* **Exercise requirements**
Please repeat every line below exactly, from the first to the last.

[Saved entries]
+---+

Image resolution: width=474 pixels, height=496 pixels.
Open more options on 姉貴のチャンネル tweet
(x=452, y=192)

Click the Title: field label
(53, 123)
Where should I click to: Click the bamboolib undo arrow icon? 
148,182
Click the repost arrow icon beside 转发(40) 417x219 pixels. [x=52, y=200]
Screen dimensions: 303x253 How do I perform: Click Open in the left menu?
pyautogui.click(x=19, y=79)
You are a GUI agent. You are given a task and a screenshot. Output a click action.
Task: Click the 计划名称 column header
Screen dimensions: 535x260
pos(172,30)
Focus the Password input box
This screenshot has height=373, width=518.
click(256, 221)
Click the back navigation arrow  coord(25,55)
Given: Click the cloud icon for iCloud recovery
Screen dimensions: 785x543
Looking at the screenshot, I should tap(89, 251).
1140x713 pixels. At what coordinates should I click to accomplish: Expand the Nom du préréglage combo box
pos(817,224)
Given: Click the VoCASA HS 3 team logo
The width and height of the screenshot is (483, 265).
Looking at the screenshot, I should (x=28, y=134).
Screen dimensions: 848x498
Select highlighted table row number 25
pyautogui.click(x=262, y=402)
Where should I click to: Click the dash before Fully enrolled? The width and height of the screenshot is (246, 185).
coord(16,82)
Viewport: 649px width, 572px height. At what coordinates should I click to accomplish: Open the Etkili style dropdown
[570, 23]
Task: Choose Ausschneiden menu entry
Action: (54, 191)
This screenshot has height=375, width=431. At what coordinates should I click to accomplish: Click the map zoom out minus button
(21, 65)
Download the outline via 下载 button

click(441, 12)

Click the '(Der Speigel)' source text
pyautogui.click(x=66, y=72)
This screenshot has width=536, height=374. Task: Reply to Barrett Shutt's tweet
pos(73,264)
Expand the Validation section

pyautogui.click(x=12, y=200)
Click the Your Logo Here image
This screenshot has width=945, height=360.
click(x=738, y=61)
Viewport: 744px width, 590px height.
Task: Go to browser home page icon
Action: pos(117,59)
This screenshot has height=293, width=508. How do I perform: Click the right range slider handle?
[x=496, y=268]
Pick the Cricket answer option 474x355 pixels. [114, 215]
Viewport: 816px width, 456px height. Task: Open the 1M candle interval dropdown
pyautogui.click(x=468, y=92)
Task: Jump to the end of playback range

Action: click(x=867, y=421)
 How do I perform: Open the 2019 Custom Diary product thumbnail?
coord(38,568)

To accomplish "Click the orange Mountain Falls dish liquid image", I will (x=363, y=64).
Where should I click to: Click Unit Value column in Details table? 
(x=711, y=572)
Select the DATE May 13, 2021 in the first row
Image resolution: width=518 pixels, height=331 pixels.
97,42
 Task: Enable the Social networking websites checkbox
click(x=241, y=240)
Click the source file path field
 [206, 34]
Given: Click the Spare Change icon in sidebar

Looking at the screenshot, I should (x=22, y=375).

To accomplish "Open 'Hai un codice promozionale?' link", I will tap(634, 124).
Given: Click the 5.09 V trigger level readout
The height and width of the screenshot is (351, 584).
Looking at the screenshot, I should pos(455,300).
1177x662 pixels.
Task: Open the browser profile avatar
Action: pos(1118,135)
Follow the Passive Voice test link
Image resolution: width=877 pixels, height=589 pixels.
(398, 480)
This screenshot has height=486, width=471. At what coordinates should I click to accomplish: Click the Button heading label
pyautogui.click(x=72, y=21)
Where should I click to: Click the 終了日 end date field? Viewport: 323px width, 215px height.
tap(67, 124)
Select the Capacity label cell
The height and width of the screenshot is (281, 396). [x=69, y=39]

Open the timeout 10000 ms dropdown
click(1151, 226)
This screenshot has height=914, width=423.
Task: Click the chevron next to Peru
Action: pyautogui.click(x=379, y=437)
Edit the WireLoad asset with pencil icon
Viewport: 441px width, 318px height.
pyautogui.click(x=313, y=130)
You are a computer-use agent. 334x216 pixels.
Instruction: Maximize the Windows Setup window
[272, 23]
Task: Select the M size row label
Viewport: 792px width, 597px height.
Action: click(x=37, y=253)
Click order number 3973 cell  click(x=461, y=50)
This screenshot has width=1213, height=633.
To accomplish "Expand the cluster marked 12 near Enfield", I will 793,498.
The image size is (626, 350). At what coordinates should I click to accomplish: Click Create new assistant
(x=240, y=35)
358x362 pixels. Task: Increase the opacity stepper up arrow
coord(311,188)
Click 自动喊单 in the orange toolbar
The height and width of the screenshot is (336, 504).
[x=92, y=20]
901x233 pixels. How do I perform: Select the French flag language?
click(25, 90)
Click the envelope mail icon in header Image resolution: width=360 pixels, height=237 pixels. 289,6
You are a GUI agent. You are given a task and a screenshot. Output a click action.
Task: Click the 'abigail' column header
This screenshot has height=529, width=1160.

+---+

* **Your solution**
Image resolution: width=474 pixels, height=496 pixels.
Open more options on 姉貴のチャンネル tweet
(x=452, y=192)

Click the Title: field label
(53, 123)
Where should I click to: Click the bamboolib undo arrow icon? 
148,182
Click the repost arrow icon beside 转发(40) 417x219 pixels. [x=52, y=200]
Screen dimensions: 303x253 How do I perform: Click Open in the left menu?
pyautogui.click(x=19, y=79)
You are a GUI agent. You are given a task and a screenshot. Output a click action.
Task: Click the 计划名称 column header
Screen dimensions: 535x260
pos(172,30)
Focus the Password input box
This screenshot has height=373, width=518.
click(256, 221)
Click the back navigation arrow  coord(25,55)
Given: Click the cloud icon for iCloud recovery
Screen dimensions: 785x543
Looking at the screenshot, I should tap(89, 251).
1140x713 pixels. At what coordinates should I click to accomplish: Expand the Nom du préréglage combo box
pos(817,224)
Given: Click the VoCASA HS 3 team logo
The width and height of the screenshot is (483, 265).
Looking at the screenshot, I should (x=28, y=134).
Screen dimensions: 848x498
Select highlighted table row number 25
pyautogui.click(x=262, y=402)
Where should I click to: Click the dash before Fully enrolled? The width and height of the screenshot is (246, 185).
coord(16,82)
Viewport: 649px width, 572px height. At what coordinates should I click to accomplish: Open the Etkili style dropdown
[570, 23]
Task: Choose Ausschneiden menu entry
Action: (54, 191)
This screenshot has height=375, width=431. At what coordinates should I click to accomplish: Click the map zoom out minus button
(21, 65)
Download the outline via 下载 button

click(441, 12)

Click the '(Der Speigel)' source text
pyautogui.click(x=66, y=72)
This screenshot has width=536, height=374. Task: Reply to Barrett Shutt's tweet
pos(73,264)
Expand the Validation section

pyautogui.click(x=12, y=200)
Click the Your Logo Here image
This screenshot has width=945, height=360.
click(x=738, y=61)
Viewport: 744px width, 590px height.
Task: Go to browser home page icon
Action: pos(117,59)
This screenshot has height=293, width=508. How do I perform: Click the right range slider handle?
[x=496, y=268]
Pick the Cricket answer option 474x355 pixels. [114, 215]
Viewport: 816px width, 456px height. Task: Open the 1M candle interval dropdown
pyautogui.click(x=468, y=92)
Task: Jump to the end of playback range

Action: click(x=867, y=421)
 How do I perform: Open the 2019 Custom Diary product thumbnail?
coord(38,568)

To accomplish "Click the orange Mountain Falls dish liquid image", I will (x=363, y=64).
Where should I click to: Click Unit Value column in Details table? 
(x=711, y=572)
Select the DATE May 13, 2021 in the first row
Image resolution: width=518 pixels, height=331 pixels.
97,42
 Task: Enable the Social networking websites checkbox
click(x=241, y=240)
Click the source file path field
 [206, 34]
Given: Click the Spare Change icon in sidebar

Looking at the screenshot, I should (x=22, y=375).

To accomplish "Open 'Hai un codice promozionale?' link", I will tap(634, 124).
Given: Click the 5.09 V trigger level readout
The height and width of the screenshot is (351, 584).
Looking at the screenshot, I should pos(455,300).
1177x662 pixels.
Task: Open the browser profile avatar
Action: pos(1118,135)
Follow the Passive Voice test link
Image resolution: width=877 pixels, height=589 pixels.
(398, 480)
This screenshot has height=486, width=471. At what coordinates should I click to accomplish: Click the Button heading label
pyautogui.click(x=72, y=21)
Where should I click to: Click the 終了日 end date field? Viewport: 323px width, 215px height.
tap(67, 124)
Select the Capacity label cell
The height and width of the screenshot is (281, 396). [x=69, y=39]

Open the timeout 10000 ms dropdown
click(1151, 226)
This screenshot has height=914, width=423.
Task: Click the chevron next to Peru
Action: pyautogui.click(x=379, y=437)
Edit the WireLoad asset with pencil icon
Viewport: 441px width, 318px height.
pyautogui.click(x=313, y=130)
You are a computer-use agent. 334x216 pixels.
Instruction: Maximize the Windows Setup window
[272, 23]
Task: Select the M size row label
Viewport: 792px width, 597px height.
Action: click(x=37, y=253)
Click order number 3973 cell  click(x=461, y=50)
This screenshot has width=1213, height=633.
To accomplish "Expand the cluster marked 12 near Enfield", I will 793,498.
The image size is (626, 350). At what coordinates should I click to accomplish: Click Create new assistant
(x=240, y=35)
358x362 pixels. Task: Increase the opacity stepper up arrow
coord(311,188)
Click 自动喊单 in the orange toolbar
The height and width of the screenshot is (336, 504).
[x=92, y=20]
901x233 pixels. How do I perform: Select the French flag language?
click(25, 90)
Click the envelope mail icon in header Image resolution: width=360 pixels, height=237 pixels. 289,6
You are a GUI agent. You are given a task and a screenshot. Output a click action.
Task: Click the 'abigail' column header
This screenshot has height=529, width=1160.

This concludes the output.